Records for locating words and elements:

○ ○ ○ ○

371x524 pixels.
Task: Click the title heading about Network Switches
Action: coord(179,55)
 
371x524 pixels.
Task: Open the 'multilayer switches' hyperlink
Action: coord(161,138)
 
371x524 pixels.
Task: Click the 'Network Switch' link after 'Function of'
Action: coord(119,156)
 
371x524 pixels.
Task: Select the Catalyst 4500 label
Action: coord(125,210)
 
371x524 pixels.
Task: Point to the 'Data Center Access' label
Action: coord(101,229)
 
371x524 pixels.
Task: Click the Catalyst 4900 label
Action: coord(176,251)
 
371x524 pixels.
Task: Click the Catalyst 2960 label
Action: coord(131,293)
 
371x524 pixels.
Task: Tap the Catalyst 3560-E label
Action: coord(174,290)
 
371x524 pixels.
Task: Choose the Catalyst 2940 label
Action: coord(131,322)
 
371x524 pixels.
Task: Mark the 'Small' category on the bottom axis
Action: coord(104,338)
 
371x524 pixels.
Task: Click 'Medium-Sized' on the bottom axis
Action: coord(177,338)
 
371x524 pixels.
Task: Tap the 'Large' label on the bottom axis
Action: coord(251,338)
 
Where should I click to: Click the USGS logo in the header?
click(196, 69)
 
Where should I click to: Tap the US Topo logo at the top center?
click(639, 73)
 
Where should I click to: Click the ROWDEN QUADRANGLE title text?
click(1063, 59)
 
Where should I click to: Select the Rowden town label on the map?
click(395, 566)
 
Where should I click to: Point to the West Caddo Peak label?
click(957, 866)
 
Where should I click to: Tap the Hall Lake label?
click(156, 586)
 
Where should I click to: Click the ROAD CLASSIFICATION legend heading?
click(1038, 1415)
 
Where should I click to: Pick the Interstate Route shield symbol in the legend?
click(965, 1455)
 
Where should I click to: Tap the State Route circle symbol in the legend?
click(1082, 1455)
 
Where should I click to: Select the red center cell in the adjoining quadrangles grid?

○ ○ ○ ○

Task requirements: Please repeat the records word for word, starting at the line that contains "Where should I click to: Tap the State" and ending with the final line of the records.

Solution to this exercise:
Where should I click to: Tap the State Route circle symbol in the legend?
click(1082, 1455)
 
Where should I click to: Select the red center cell in the adjoining quadrangles grid?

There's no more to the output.